И вот утро. Взлохмаченная Галя бежала впереди меня и время от времени запускала пальцы в волосы, завывая о несчастье. Впрочем, уже даже слепой сообразил бы: происходит нечто неладное – навстречу бежали испуганные слуги, из тех, кто ещё оставался вол дворце, а истошный вопль, наполняющий коридоры, становился всё громче.
Я не узнавал голос, поэтому даже представить себе не мог, что источником крика является Наташа. Она сидела посреди своей гостиной на роскошном ченнистанском ковре, сдвинутом так, словно здесь недавно закончилась яростная потасовка. Любимое кресло девушки лежало на полу, а в высоком витражном окне зияла огромная дыра, как будто в него запустили каким-то предметом.
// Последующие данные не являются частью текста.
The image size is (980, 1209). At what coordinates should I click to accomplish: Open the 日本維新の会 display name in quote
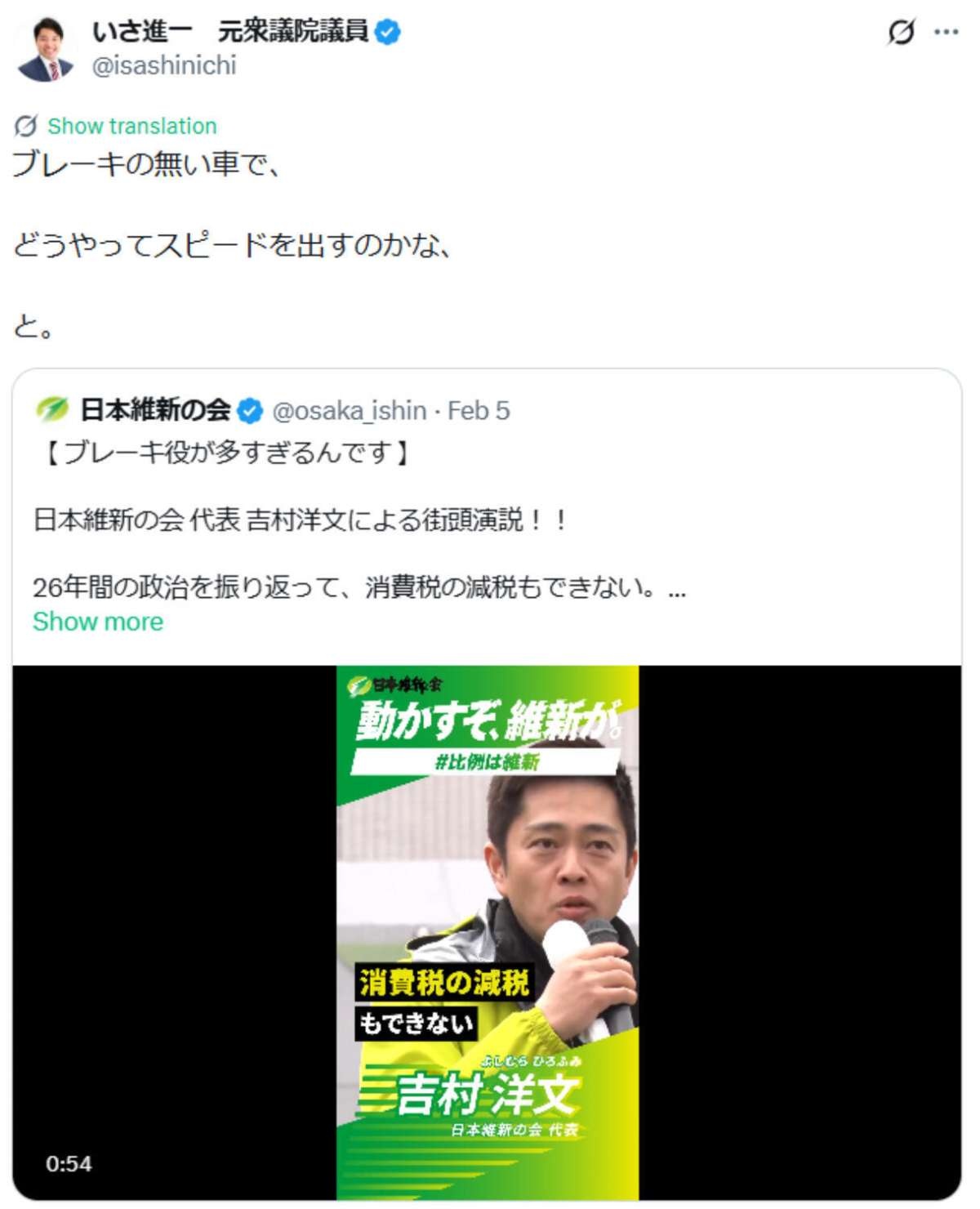(x=156, y=410)
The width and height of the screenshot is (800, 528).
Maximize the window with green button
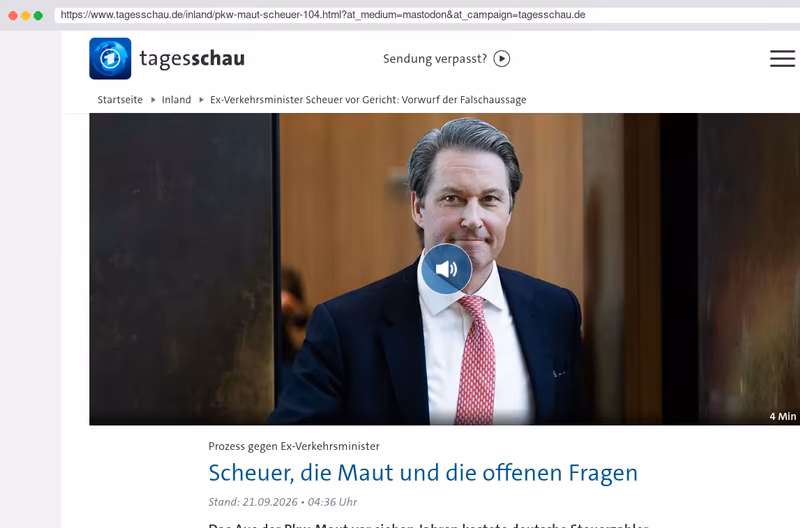38,15
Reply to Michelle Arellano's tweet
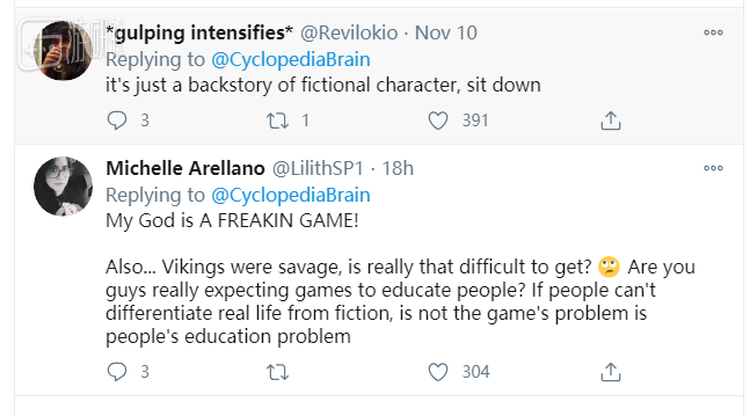The image size is (750, 416). [x=118, y=372]
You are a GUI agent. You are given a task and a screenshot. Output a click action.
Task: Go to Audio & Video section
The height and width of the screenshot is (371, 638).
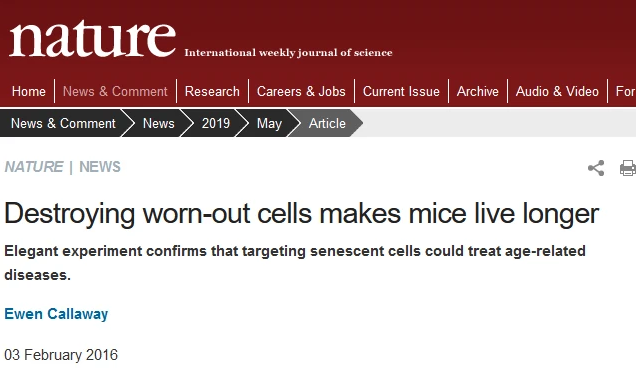pyautogui.click(x=557, y=92)
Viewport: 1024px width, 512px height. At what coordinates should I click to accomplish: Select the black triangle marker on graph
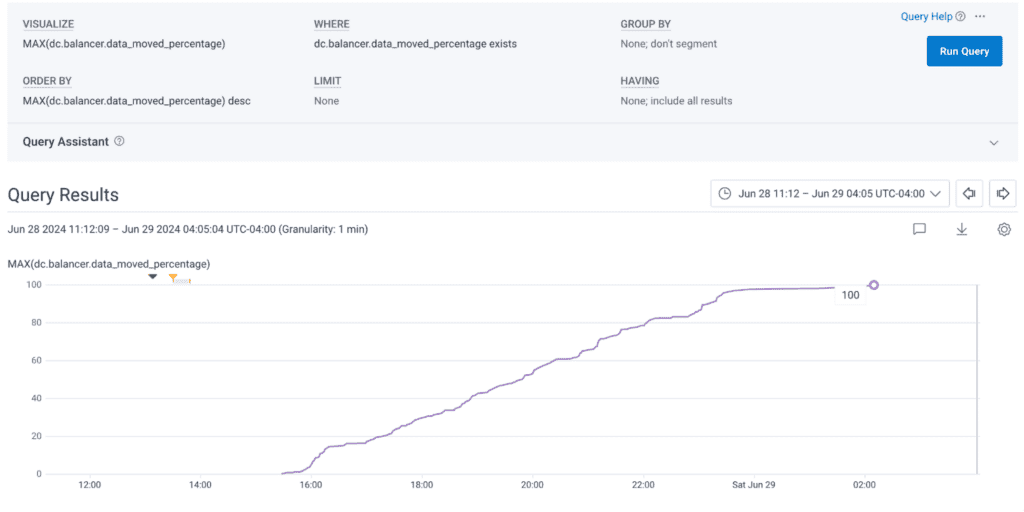click(x=153, y=277)
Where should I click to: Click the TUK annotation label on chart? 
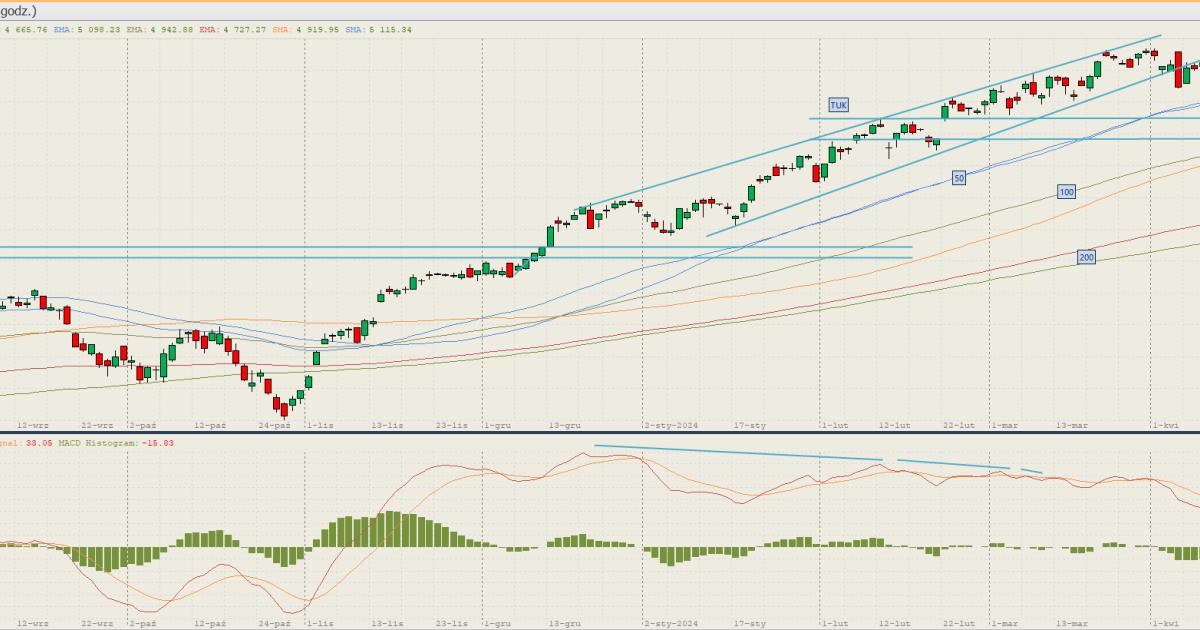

Пламя пары свечей, стоявших на столе, судорожно содрогалось под порывами ледяного ветра, завывающего в пробитом отверстии. Но и того ничтожного света, который оно давало, оказалось вполне достаточно для понимания происходящего.
Илья, привалившийся к стене, даже не обратил на нас внимания, неотрывно глядя на неподвижное тело Паши, распростёртое перед воющей Наташей. Девушка кричала, не переставая, и дёргала мертвеца, словно это могло ему как-то помочь.
– Как это случилось? – быстро спросил я у Ильи и дёрнул его за лацканы рубашки. – Отвечай! Ты же был здесь всё это время!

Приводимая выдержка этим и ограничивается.